→ **DIRECTIVES**
1. List every company named in the discussion of diamonds below.
2. Pick up the discussion of diamond supply below and carry it on past its last sentence.

Ada Diamonds sells lab-grown diamonds and jewelers can't tell https://news.ycombinator.com/item?id=17228369

De Beers admits defeat over man-made diamonds https://news.ycombinator.com/item?id=17183603

There is nearly an infinite supply [for all practical purposes] of mined diamonds, for that matter. And lab-made diamonds are real, and aside from the early versions being a little too perfect they are indistinguishable from mined diamonds.
There's an infinite supply, but there's non-zero cost associated with accessing incremental units in that supply. (And some would say diamonds are an artificially constrained market anyway.) With crypto, there's arguably an unlimited supply at zero cost.
> With crypto, there's arguably an unlimited supply at zero cost.

I like that one. Makes it seem like its a perpetual motion machine and we all know how that ends.

The mining cost is actually quite high for bitcoin, there's a friction involved that's being overcome.
They pretty much are fungible with natural diamonds. High quality synthetics can't be told by eye from equivalent quality naturals.

If they're < 1ct., it doesn't pay to have them analyzed.

"Real" diamonds have always been considered scarce, but only because of marketing. De Beers, AlRosa, etc. have very large reserves of natural diamonds. Over time, they will become genuinely scarce, as the industry agrees that economically recoverable deposits of natural gems will decline after about 2020.

→ **LISTED RECORDS**
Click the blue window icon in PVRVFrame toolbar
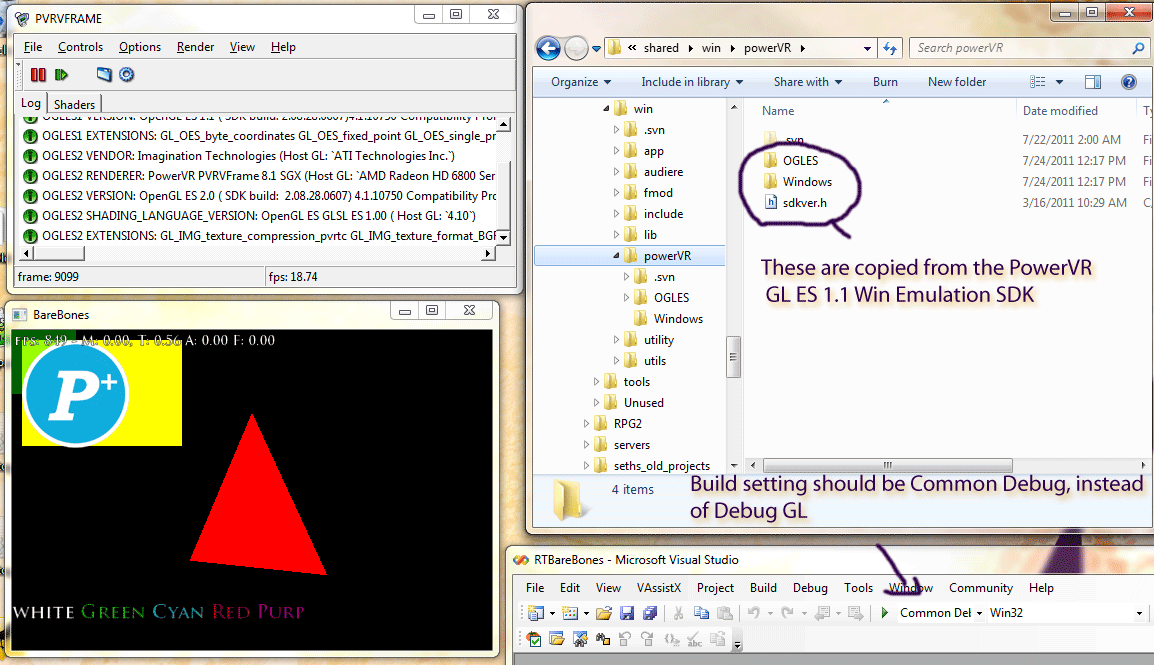104,74
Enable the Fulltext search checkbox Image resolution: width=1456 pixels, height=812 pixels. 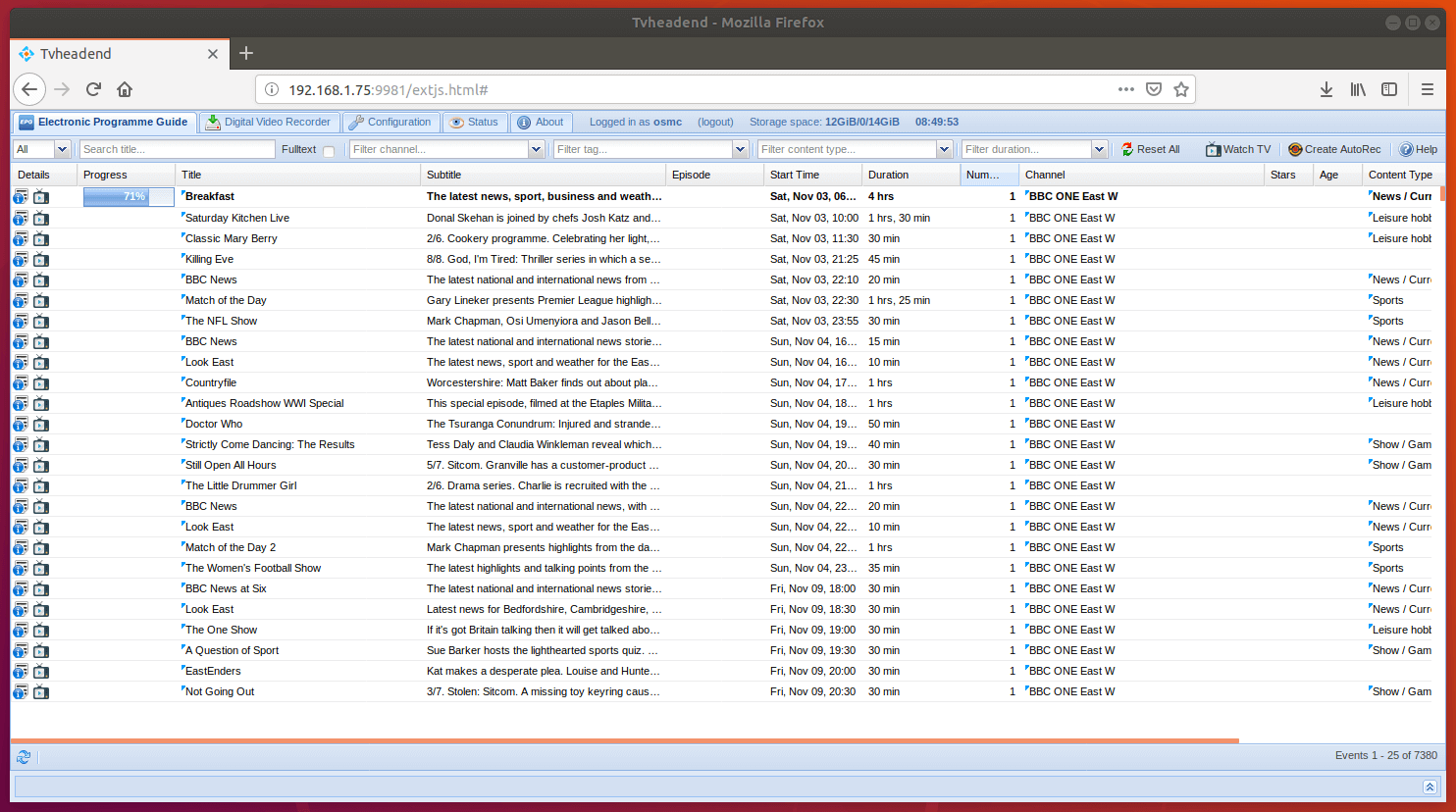[329, 150]
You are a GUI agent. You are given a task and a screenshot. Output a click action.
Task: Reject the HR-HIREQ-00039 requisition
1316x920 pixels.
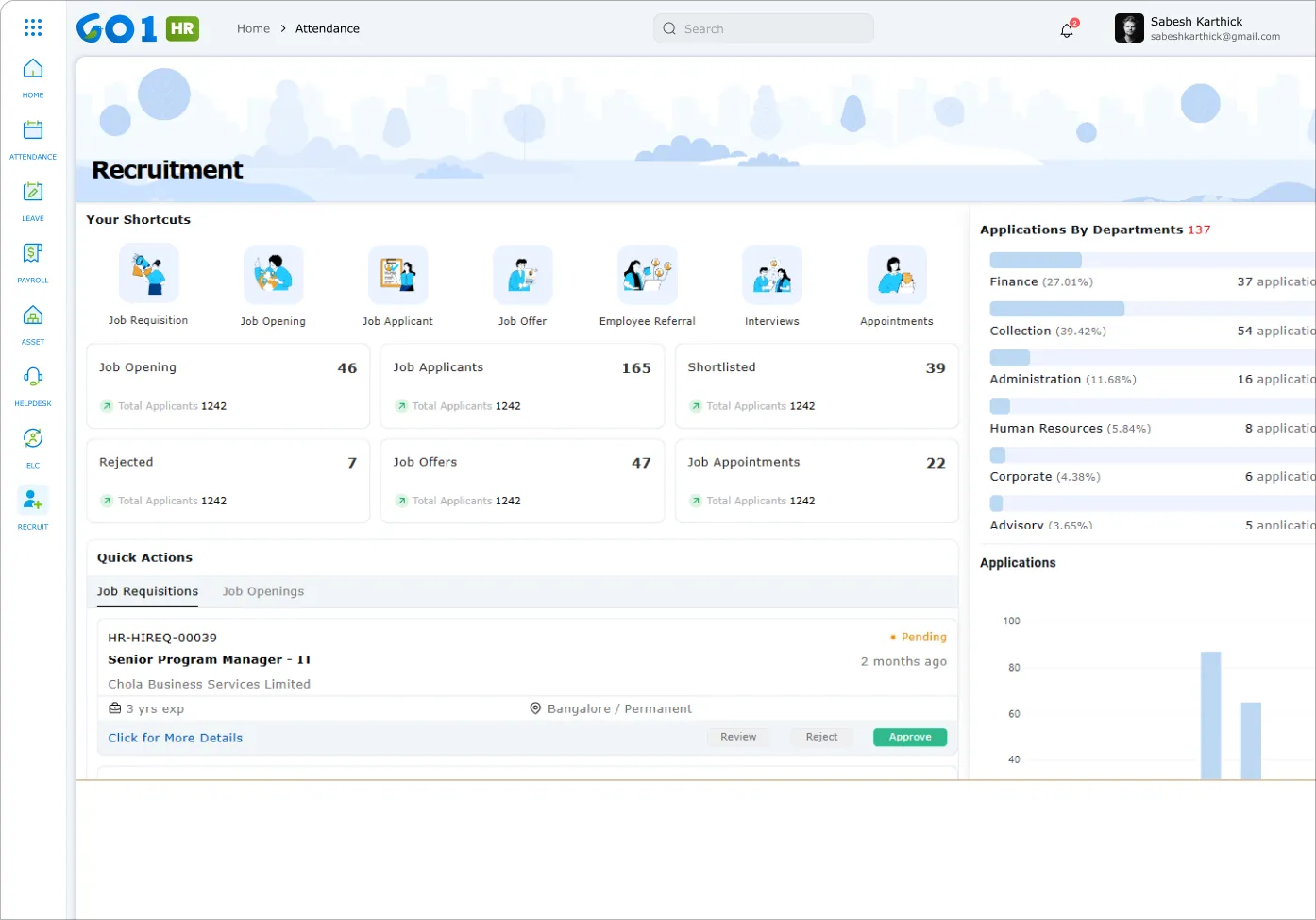point(821,737)
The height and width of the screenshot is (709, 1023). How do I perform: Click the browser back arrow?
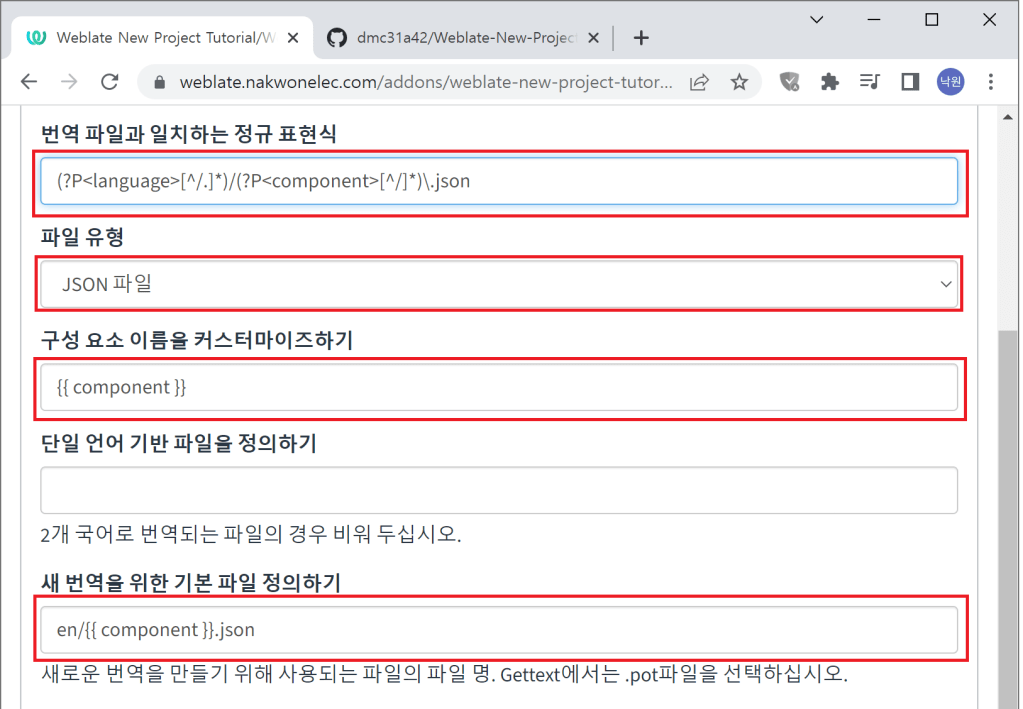coord(29,82)
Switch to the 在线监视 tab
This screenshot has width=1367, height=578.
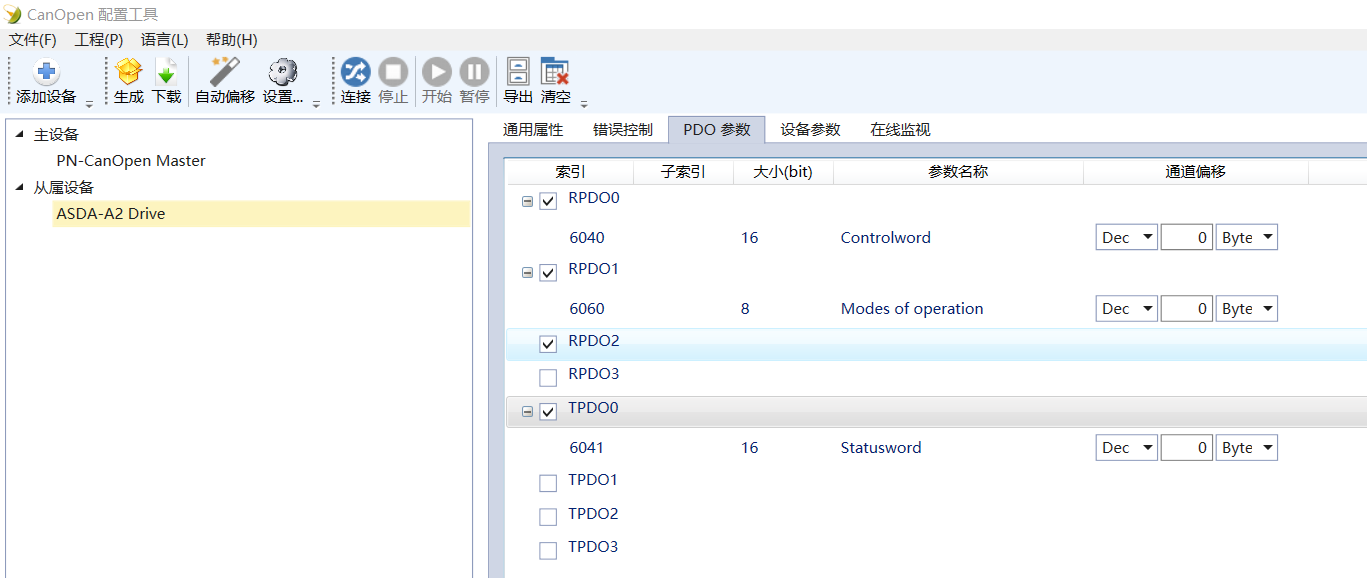coord(900,130)
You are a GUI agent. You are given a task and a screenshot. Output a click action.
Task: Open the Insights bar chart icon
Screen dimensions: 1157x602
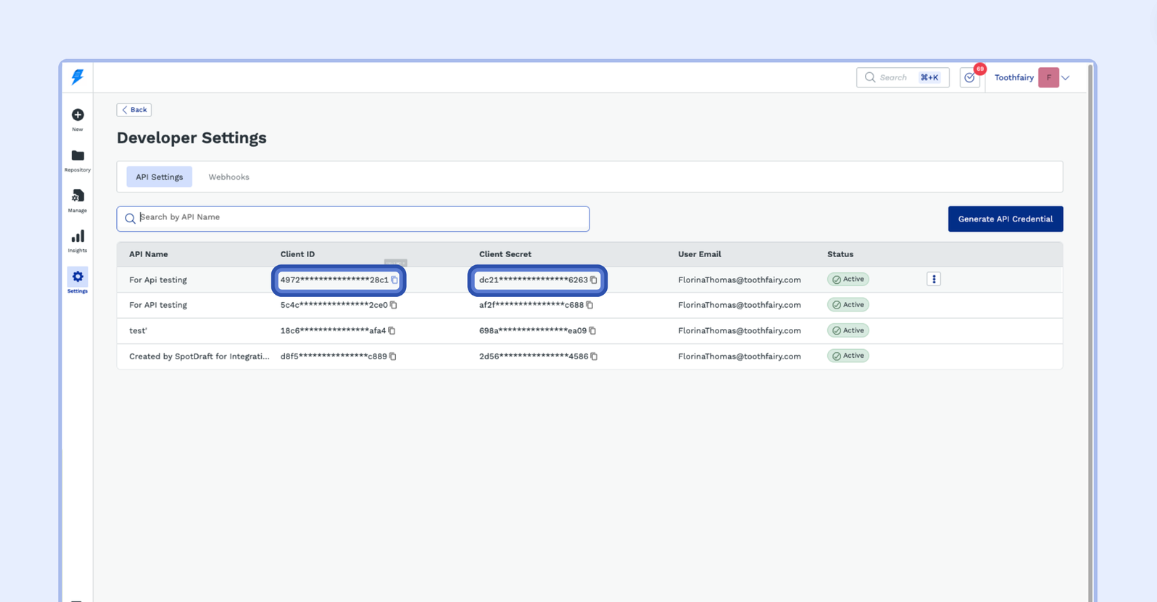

→ **ANSWERS GIVEN**
1.
Ada Diamonds
De Beers
AlRosa

2.
This analogy isnt complete though because it doesnt take into account network health. Its easy to make a cryptocurrency, but hard to build a network large enough to defend against various attacks. There are many, man coins out there suseptible to double spending - bitcoin is the most secure, and this security adds some value in itself.
Maybe you're jumping to the conclusion too fast. Most coins don't have publicly declared vulnerabilities (ie there might be many 0days). But it might be untrue that bitcoin price is not being manipulated (an attack itself on the network) based on multiple articles on HN alone.

So bitcoin might not be too unique or valuable.

Diamonds aren’t scarce. They are just unevenly distributed, and a few cartels own the means of production. The resale market for all but the most valuable diamonds is complete crap, because deBeers keeps bringing enough new diamonds to market every year to meet demand.